__WHAT YOU ARE ASKED TO DO__.
Transcribe, with complete accuracy, all of the entries below except for the pictures.

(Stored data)
__________

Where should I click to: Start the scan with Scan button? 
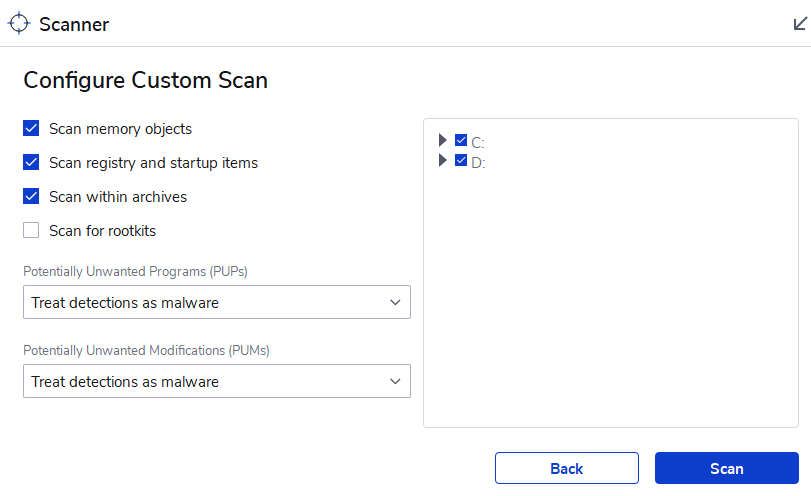point(726,468)
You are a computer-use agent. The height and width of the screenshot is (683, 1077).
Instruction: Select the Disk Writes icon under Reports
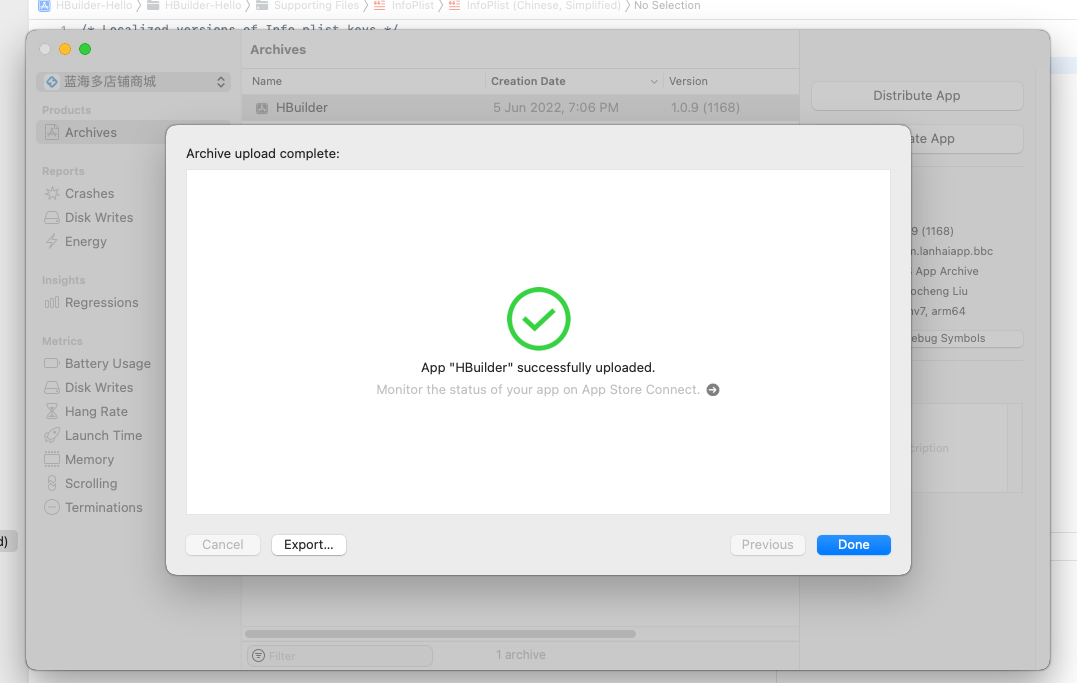(52, 218)
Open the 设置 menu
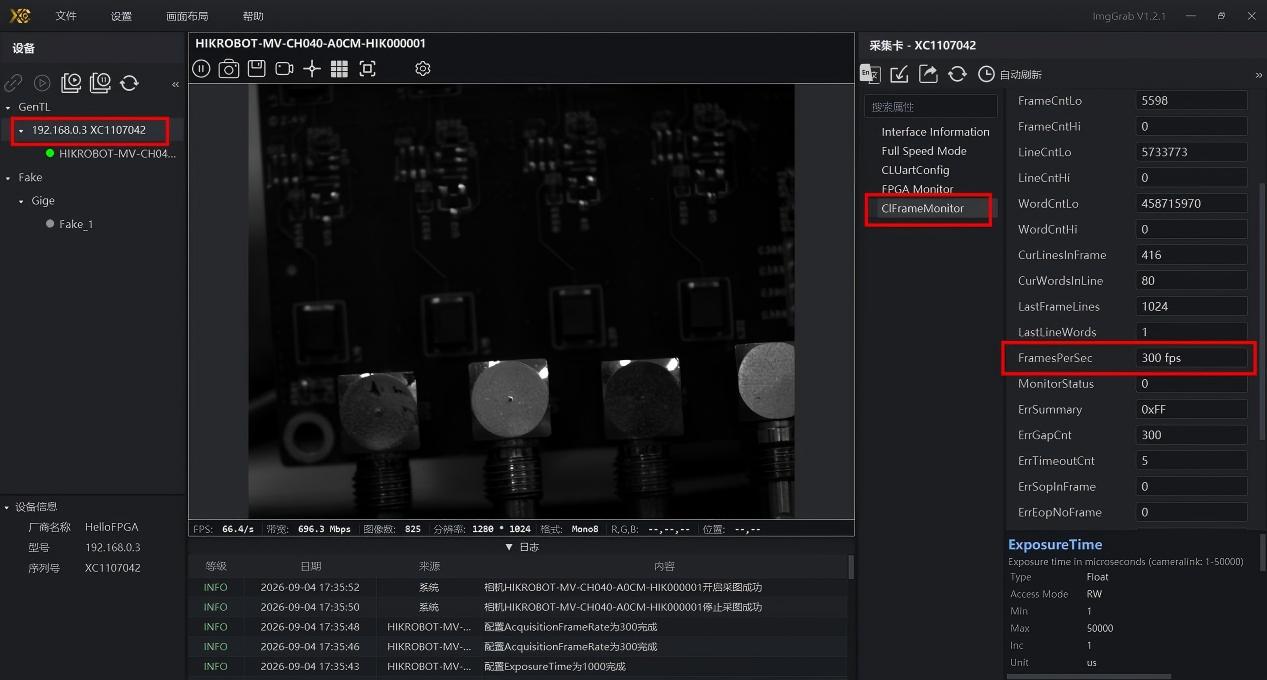The width and height of the screenshot is (1267, 680). coord(121,16)
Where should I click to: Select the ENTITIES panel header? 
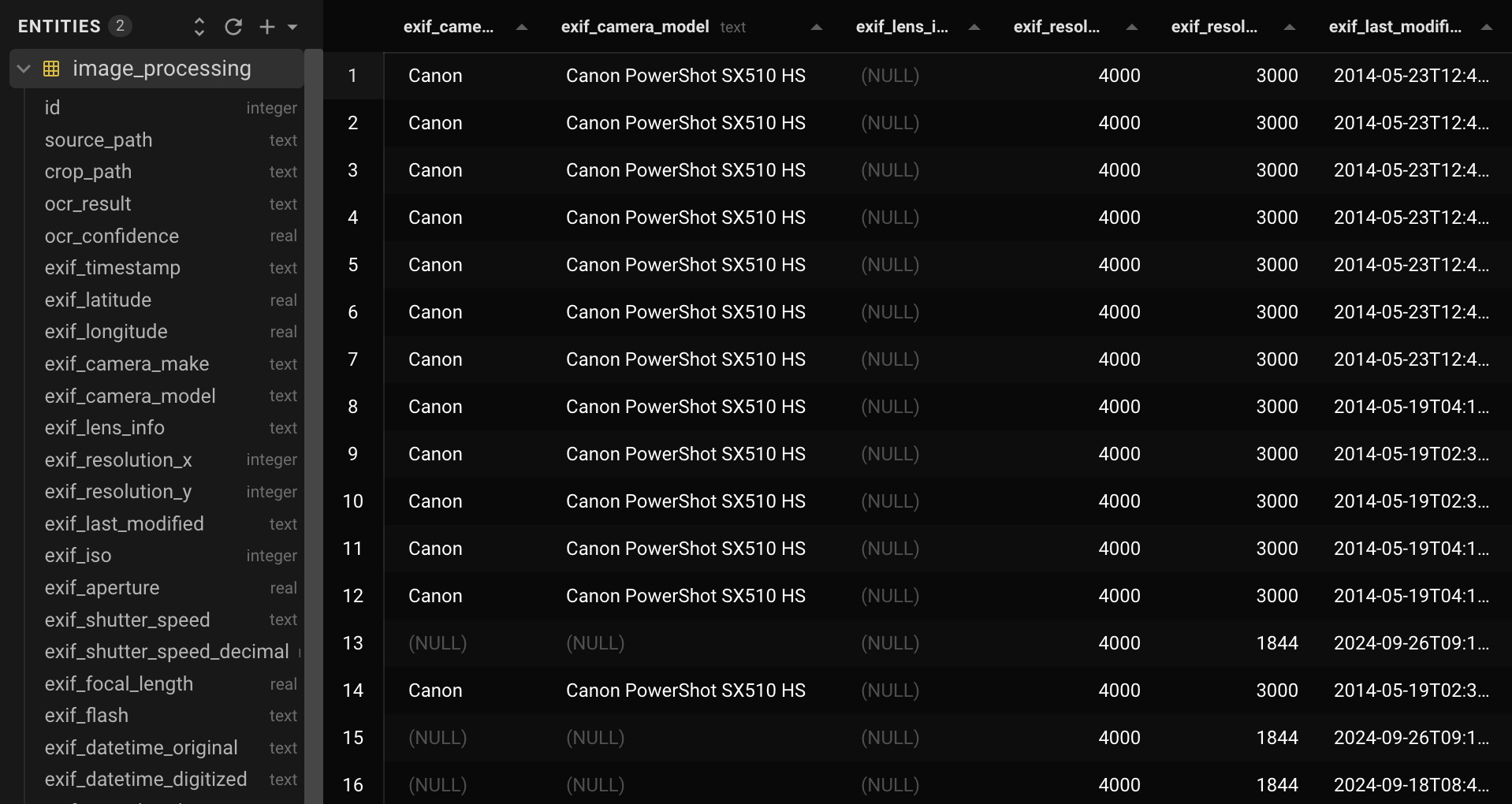[x=58, y=25]
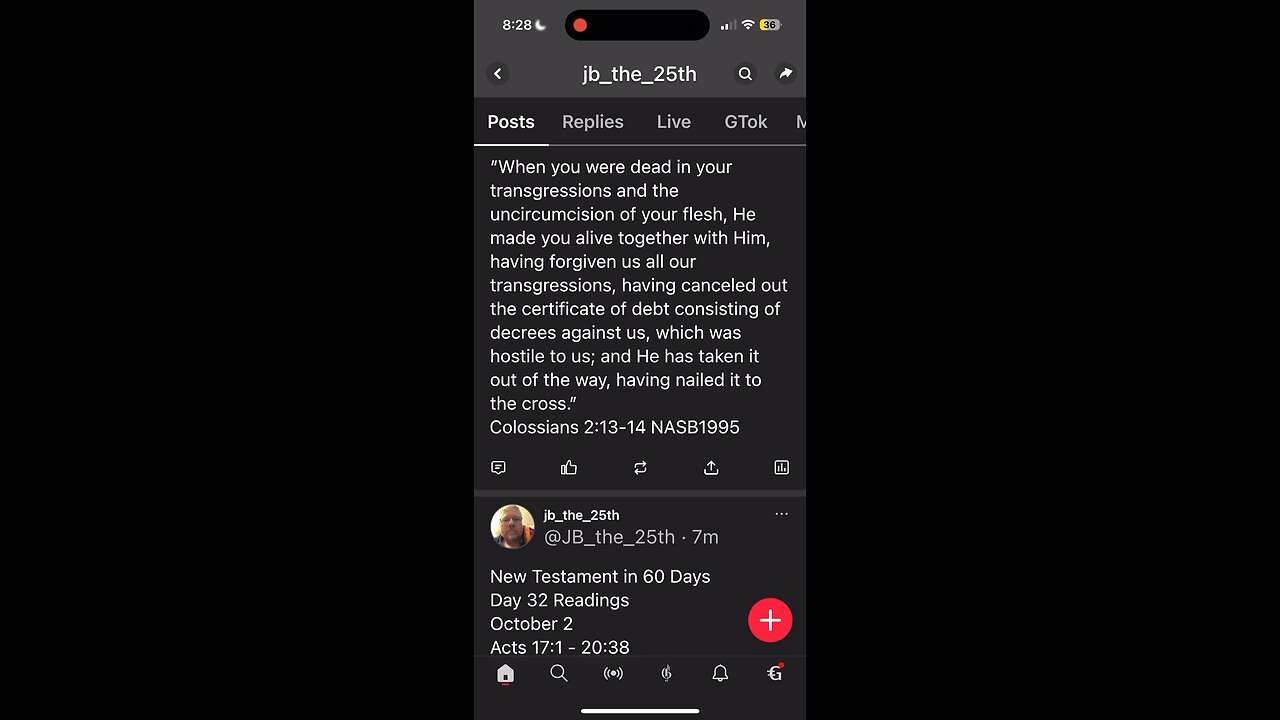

__________

__ANSWER FOR THIS EXERCISE__.
Where should I click to: Start the scan with Scan button? 
point(726,468)
You are a computer-use agent. The height and width of the screenshot is (683, 1077).
Instruction: Select the Disk Writes icon under Reports
(52, 218)
Open the 设置 menu
The width and height of the screenshot is (1267, 680). coord(121,16)
Where should I click to: Select the ENTITIES panel header? 
[x=58, y=25]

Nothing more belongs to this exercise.